The Fair Credit Reporting Act
Implementing regulations at 12 CFR Part 1022 (Regulation V) was originally proposed as an amendment to the Truth in Lending Act in 1968 by the late House Representative Clement J. Zablocki. Although the amendment was defeated, it got the attention of the late Senator Edward W. Proxmire and Congresswoman Leonor K. Sullivan. Senator Proxmire wanted to alleviate the problems where a “consumer is unjustly denied credit because of faults or incomplete information in a credit report, or because he has been confused with another individual.” Senate Bill 823 was constructed around three requirements: confidentiality of the information in the credit report, the opportunity to correct adverse information in the credit report, and procedures to discard irrelevant and outdated information. The FCRA became effective in 1970. Title VI of the Act protects the data collected by consumer reporting agencies. Companies that provide information to consumer reporting agencies have legal obligations to investigate disputed information and ensure the information is accurate. Users of the information for credit must notify a consumer when a negative action is taken based on a credit report. The notification should be timely and accurate. While most banks and credit unions furnish consumer credit information to consumer reporting agencies, there is no federal requirement that obligates them. A credit report is primarily a record of a consumer’s payment history, including credit cards, auto loans, mortgages, student loans, and similar debts.
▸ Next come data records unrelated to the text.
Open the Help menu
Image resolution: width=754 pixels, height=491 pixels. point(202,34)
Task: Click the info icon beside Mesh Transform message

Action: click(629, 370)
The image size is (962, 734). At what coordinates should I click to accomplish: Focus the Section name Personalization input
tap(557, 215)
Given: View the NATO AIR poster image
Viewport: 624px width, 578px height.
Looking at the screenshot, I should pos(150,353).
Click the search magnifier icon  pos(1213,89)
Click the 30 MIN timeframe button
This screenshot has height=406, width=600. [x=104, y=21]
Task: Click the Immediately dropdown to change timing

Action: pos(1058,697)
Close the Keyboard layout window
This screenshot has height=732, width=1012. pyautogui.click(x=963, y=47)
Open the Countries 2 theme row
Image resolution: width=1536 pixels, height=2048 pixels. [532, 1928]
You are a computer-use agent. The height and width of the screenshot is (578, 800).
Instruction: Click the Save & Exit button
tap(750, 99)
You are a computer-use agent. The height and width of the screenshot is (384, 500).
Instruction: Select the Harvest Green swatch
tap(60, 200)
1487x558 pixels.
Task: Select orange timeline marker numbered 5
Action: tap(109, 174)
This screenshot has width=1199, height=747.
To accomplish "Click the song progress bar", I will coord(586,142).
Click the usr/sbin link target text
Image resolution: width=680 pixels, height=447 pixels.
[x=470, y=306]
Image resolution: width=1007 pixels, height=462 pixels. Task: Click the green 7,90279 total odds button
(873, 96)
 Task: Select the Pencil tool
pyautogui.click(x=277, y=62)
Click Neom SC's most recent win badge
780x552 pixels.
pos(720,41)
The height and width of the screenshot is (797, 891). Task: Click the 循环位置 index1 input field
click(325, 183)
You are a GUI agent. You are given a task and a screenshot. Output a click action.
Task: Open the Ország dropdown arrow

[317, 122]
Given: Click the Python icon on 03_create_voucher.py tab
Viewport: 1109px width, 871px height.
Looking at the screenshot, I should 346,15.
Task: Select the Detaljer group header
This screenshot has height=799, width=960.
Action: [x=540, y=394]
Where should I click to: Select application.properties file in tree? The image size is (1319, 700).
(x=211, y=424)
When is a Financial Institution a Consumer Reporting Agency?
Business entities that are consumer reporting agencies have significant responsibilities under the FCRA; business entities that are not consumer reporting agencies have somewhat lesser responsibilities. Generally, financial institutions are not considered consumer reporting agencies; however, those that engage in certain types of information-sharing practices can be deemed consumer reporting agencies.
Title 12 CFR Part 220.40 applies to banks that are members of the Federal Reserve System and their duties as furnishers of information. Under Part 220.41, a furnisher of information is defined as:
- An entity that furnishes information relating to consumers to one or more consumer reporting agencies for inclusion in a consumer report.
Under the Fed Compliance Consumer Handbook, the FCRA requires financial institutions to provide consumers with various notices and information if based on:
- Employment Purposes – Requires written permission of the consumer; Disclosure that a consumer report may be obtained for employment purposes;
- If adverse action is taken involving the employment, the institution must provide a copy of the report;
- A description in writing of the rights of the consumer; and
- The consumer must be given an adverse action notice.
In addition, the FCRA applies to financial institutions that operate as;
- Procurers and users of information (for example, when granting credit, purchasing dealer paper, or opening deposit accounts);
- Furnishers and transmitters of information (by reporting information to consumer reporting agencies or other third parties, or to affiliates);
- Marketers of credit or insurance products.
The Federal Trade Commission Bureau of Consumer Protection and the Consumer Finance Protection Bureau are the two primary federal government bodies responsible for enforcing the FCRA. State attorneys general and litigations by private parties also play a role in enforcement. It is imperative for every financial institution or business defined as a consumer reporting agency to be aware of the applicable regulations. Not complying can subject a business to statutory damages ranging from $100 to $1,000 per violation.
In March 2020, the Federal Trade Commission issued an order under a civil action in the amount of $220,000 against a national department store chain for violations of the FCRA.
In December 2020, the Consumer Finance Protection Bureau issued a consent order in the amount of $4.7 million penalty against an originator of auto loans and leases that contained errors that could have negatively impacted consumers’ credit scores and access to credit.
There are many ways to stay up-to-date with regulatory changes: monitor regulatory agency websites; follow regulatory agencies on social media; subscribe to newsletters; attend conferences, etc. These methods are not only time consuming for a compliance officer, but the information can be outdated. Regology’s artificial intelligence addresses those challenges and keeps businesses up-to-date with regulations specific to their needs.